As all other okinawan weaponry, the origin of this weapon is obscure. Some say it has a Chinese origin, others say it was developed from a horsebit, but it seems like it was used by peasant to beat rice. It probably came into action somewhere in the 16th century, like sai, tonfa, etc. The nunchaku is made out of 2 sticks, usually some hard wood, and connected with a rope (it used to be a horsetailhair) or a chain. As the sticky vary in length, size and weight, so does the length of the connection between the two sticks. The nunchaku stick is normally as long as the forearm but it is up to your personnal favor to make it as long as you want.
The nunchaku stick is divided into 3 parts: the upper part (jokon-bu), the middle part (chukon-bu) and the lower-part (kikon-bu). The top of the stick is called kontoh and the rope passes through the hole (ana). The bottom of the nunchaku is called kontei.
There are a heap of variations of a normal nunchaku. It seems that the Chinese had a round stick nunchaku, or maru gata nunchaku. The Japanese made it a little more efficient by making the sticks octogonal (8 sides). This nunchaku is called hakabukei nunchaku. Then, there is a nunchaku with one long stick and a short stick, which is called so setsu kon nunchaku. It should prevent you from hitting your own hand when you miss a hit. The han kei nunchaku is made out of 2 halfs of a stick which fit nicely together and makes it easy to carry. The san setsu kon nunchaku is the 3 sectional staff. The sticks may vary in size. Sometimes, the middle one is a little shorter than the outer ones. Another variation of this nunchaku has one normal stick, and the other side is composed out of 2 shorter sticks. It makes it harder to block an attack and it is easier to loop another weapon or attacker with this nunchaku. Another variation, the yon setsu kon nunchaku is made out of 4 sticks: long piece/short piece/rope/short piece/ long piece.
Some of the important old masters that contributed to the development of the art include names like Sakugawa, Chatan Yara, Sanda Chinen, Masami Chinen, Moden Yabiku, Kinjo Ufuchiku, Gibu Kanegawa, the prolific Taira Shinken, Shinko Matayoshi and so on. In more recent times men like Eisuke Akamine, Ryuso Sakagami, Motokatsu Inoue and Teruo Hayashi have all been at the fore front of the leading and teaching of these great kobudo arts.
The eku is one of the lesser-known Okinawan weapons. It is obviously based on the common oar used throughout the Ryukyu islands. It can be used in a manner very similar to the bo, thrusting and striking one's opponent. because of its heavier mass and bladed edges, it has formidible sriking power when used in cutting motions.

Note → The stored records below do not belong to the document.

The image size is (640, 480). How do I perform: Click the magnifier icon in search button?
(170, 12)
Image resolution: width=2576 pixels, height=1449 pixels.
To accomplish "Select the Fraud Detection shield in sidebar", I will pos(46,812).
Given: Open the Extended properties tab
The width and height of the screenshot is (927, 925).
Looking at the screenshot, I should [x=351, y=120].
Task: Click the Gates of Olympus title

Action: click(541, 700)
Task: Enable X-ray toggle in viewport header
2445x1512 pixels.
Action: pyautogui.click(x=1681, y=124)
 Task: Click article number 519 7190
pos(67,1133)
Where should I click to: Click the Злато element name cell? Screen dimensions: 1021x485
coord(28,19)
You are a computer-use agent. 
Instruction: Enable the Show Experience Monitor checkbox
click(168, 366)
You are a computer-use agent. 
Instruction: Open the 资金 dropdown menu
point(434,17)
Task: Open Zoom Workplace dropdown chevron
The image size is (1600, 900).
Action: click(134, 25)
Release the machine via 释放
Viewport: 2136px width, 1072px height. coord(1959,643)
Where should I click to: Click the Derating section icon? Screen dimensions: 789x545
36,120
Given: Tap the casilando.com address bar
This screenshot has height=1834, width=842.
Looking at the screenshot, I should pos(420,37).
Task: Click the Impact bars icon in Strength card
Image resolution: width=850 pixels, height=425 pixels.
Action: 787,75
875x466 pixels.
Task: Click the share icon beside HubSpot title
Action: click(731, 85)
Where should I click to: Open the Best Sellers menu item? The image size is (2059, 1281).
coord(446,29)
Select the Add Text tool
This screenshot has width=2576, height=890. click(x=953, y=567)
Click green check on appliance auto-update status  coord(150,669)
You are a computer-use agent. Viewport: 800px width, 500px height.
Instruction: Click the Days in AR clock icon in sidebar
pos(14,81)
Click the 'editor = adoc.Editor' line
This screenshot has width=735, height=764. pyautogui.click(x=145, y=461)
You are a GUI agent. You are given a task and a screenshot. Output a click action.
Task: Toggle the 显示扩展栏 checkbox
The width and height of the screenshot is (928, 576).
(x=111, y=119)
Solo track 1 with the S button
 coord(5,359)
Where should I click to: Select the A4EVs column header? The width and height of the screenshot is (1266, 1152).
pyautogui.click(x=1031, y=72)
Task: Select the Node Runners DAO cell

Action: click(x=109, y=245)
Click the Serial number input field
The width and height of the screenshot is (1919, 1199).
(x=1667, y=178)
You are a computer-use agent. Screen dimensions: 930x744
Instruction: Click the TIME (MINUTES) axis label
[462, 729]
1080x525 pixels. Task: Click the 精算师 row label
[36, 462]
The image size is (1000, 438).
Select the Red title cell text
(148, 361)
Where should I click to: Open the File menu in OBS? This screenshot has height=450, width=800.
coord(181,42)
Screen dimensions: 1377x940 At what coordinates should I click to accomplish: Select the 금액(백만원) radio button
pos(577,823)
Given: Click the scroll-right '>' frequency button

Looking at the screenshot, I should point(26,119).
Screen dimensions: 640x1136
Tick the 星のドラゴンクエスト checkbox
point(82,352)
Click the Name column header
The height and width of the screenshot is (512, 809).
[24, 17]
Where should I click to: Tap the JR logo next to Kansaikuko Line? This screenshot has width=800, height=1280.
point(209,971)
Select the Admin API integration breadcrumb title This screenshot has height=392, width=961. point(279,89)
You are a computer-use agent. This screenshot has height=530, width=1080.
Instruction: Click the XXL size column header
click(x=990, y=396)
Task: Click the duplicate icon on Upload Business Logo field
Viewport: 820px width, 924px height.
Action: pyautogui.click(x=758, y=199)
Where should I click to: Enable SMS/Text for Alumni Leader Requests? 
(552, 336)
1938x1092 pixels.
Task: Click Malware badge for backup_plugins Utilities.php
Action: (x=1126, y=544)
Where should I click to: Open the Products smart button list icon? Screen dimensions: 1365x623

It has one other unique property - it can be used to scoop sand at the opponent's eyes!
Although the Makiwara is not a weapon, but a very important training tool, the Makiwara is a essential training device for all Okinawan karateka's. Rarely seen outside Okinawan styles, the makiwara is basically a board about 4 feet long, padded at one end and anchored at the other. The use of the Makiwara can help the karateka to learn proper punching technique, stance, weight transfer, and hip rotation.